Unlike other providers that I've used, it appears that regions are incredibly important to AWS. If you have a resource in one region and it's trying to contact or append to a resource in another region, you can run into all kinds of weird errors.

In one case, we couldn't use a resource in us-east-1 and have it connect to a resource in us-west-1 without it trying to do some redirect magic. So it's all well and good to be able to use the aliased providers, but depending on your dependency tree, it may just be best to put everything in one region.

Secrets Live

In other providers, destroying a resource sends it into the void. You say "vaya con dios" and then never think about that thing again.
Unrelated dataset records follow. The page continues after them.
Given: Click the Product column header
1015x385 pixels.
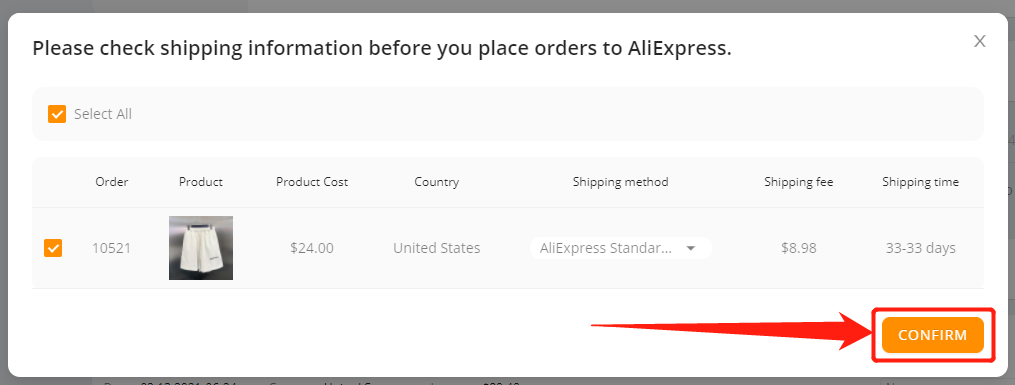Looking at the screenshot, I should point(201,182).
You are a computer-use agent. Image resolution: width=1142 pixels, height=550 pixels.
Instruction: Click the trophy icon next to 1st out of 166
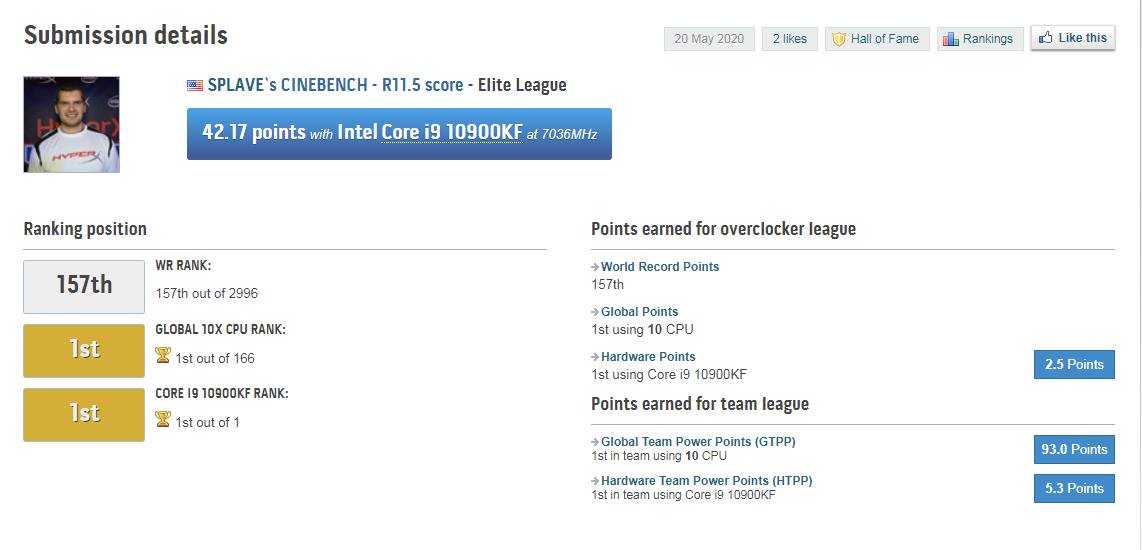163,356
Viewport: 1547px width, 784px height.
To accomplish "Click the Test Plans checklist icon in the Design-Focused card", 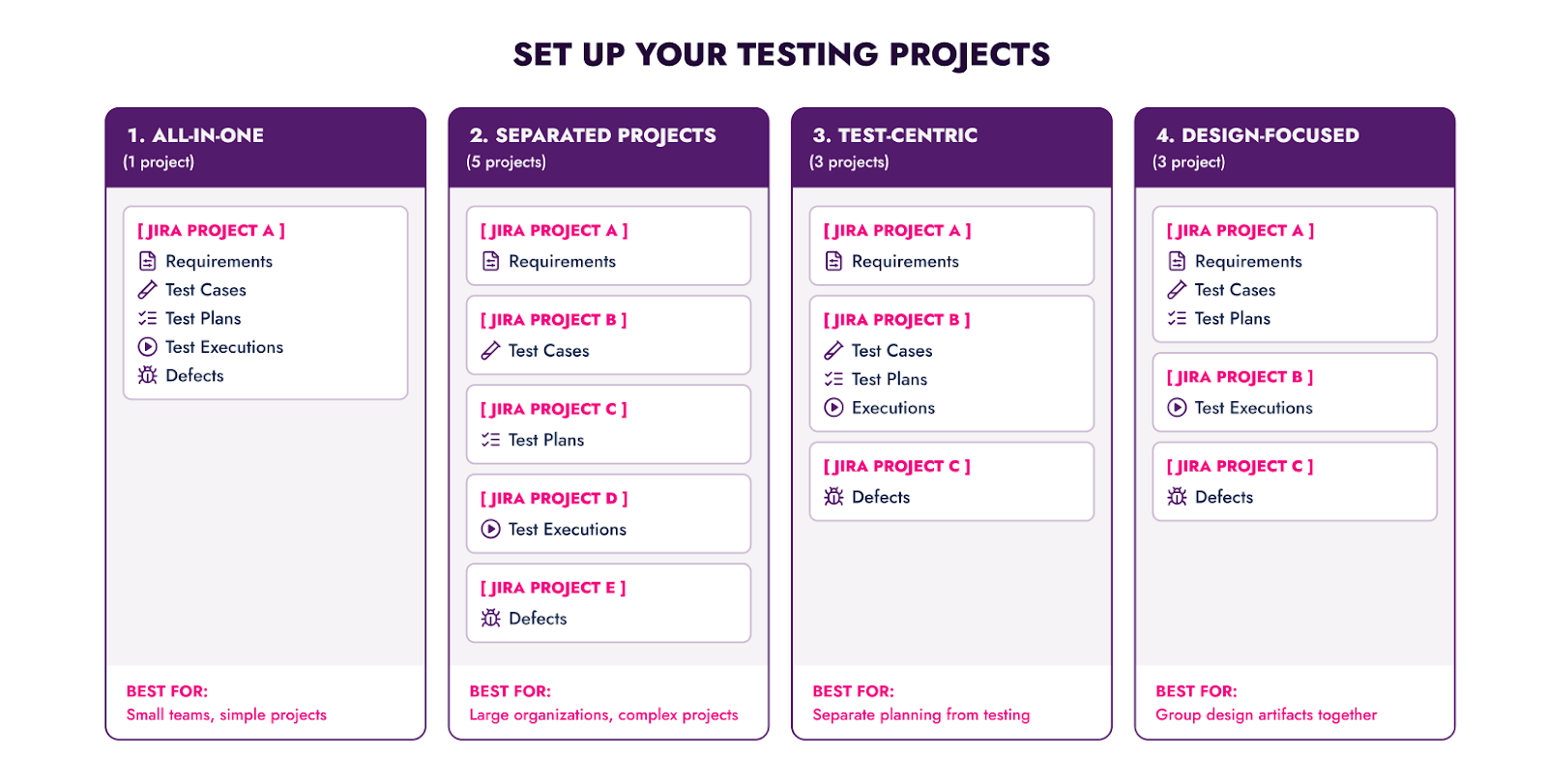I will [1177, 318].
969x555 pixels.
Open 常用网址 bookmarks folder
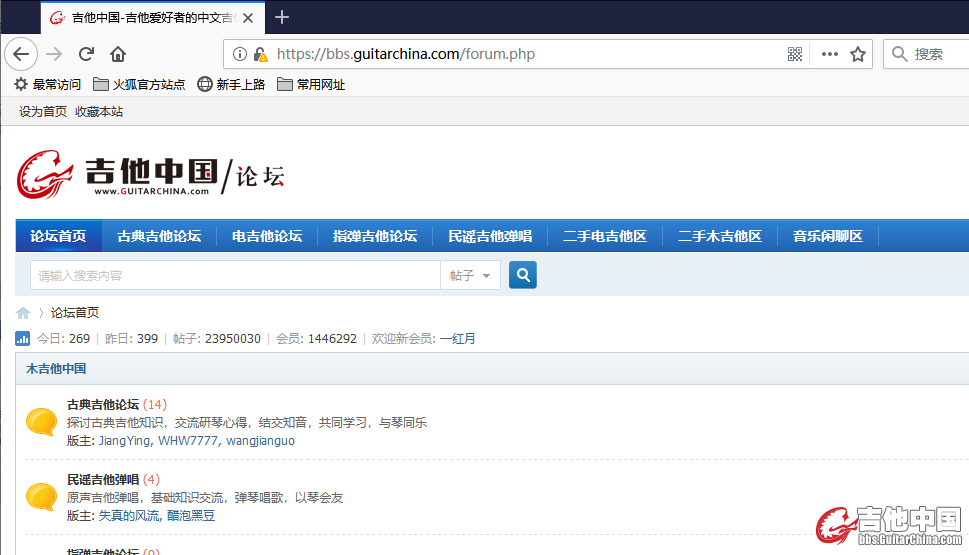[311, 85]
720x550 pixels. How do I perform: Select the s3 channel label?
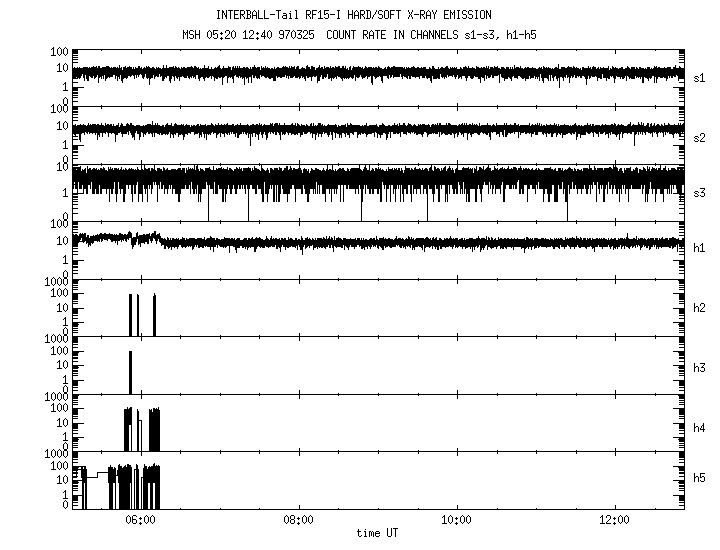700,192
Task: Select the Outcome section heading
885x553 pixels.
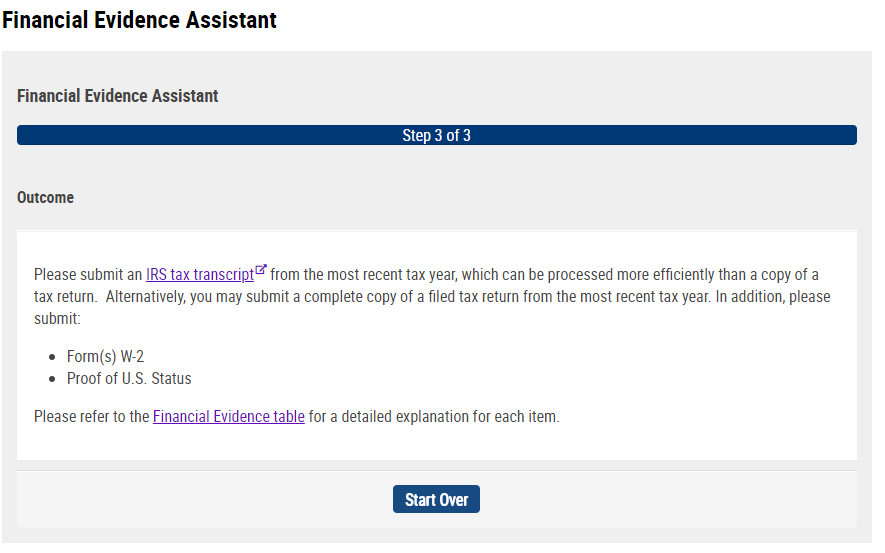Action: (45, 198)
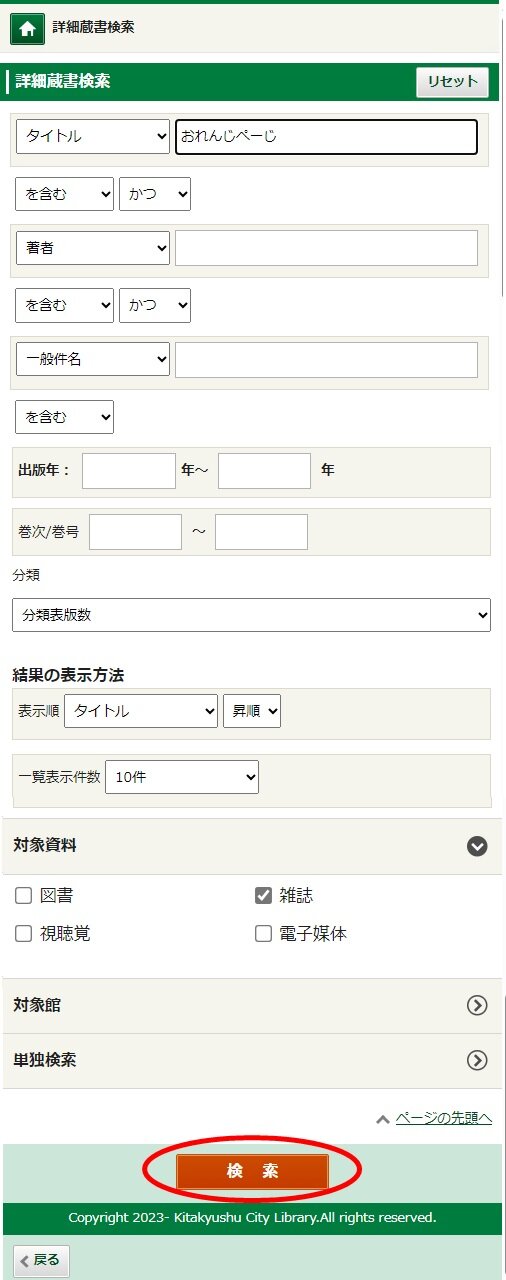Follow the ページの先頭へ link

[444, 1118]
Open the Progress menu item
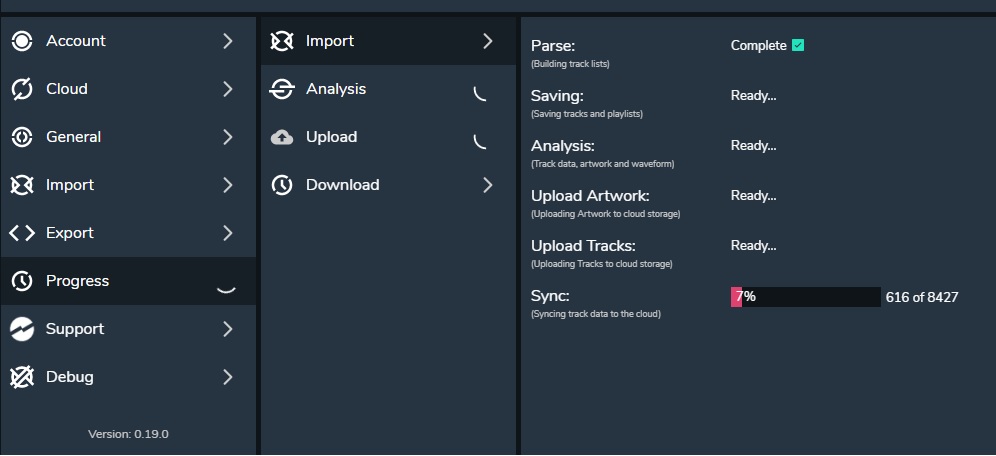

This is mostly true in AWS, with the exception of Secrets Manager. When a secret is deleted, it has a default delay of 30 days before it is actually removed. So it's possible to remove the resource, have it no longer in your state or visible through the web console, but be unable to recreate the resource due to an existing resource with the same name.

It was only upon deleting a secret through the console that I learned about this.

Resource Linking

The last thing, and this is pretty fringe, was I ran into an issue with using resources in other resources. Specifically in the case of setting IAM policies on a resource.

This was kind of a silly thing and I was already not positive it would work, but the error handling wasn't great. I kept seeing an error on initialization of terraform that just said "cycle" and two resource names. It took me a second to figure out what it was trying to tell me.

Do with this what you will.

Just want to keep this out there for when I forget next week.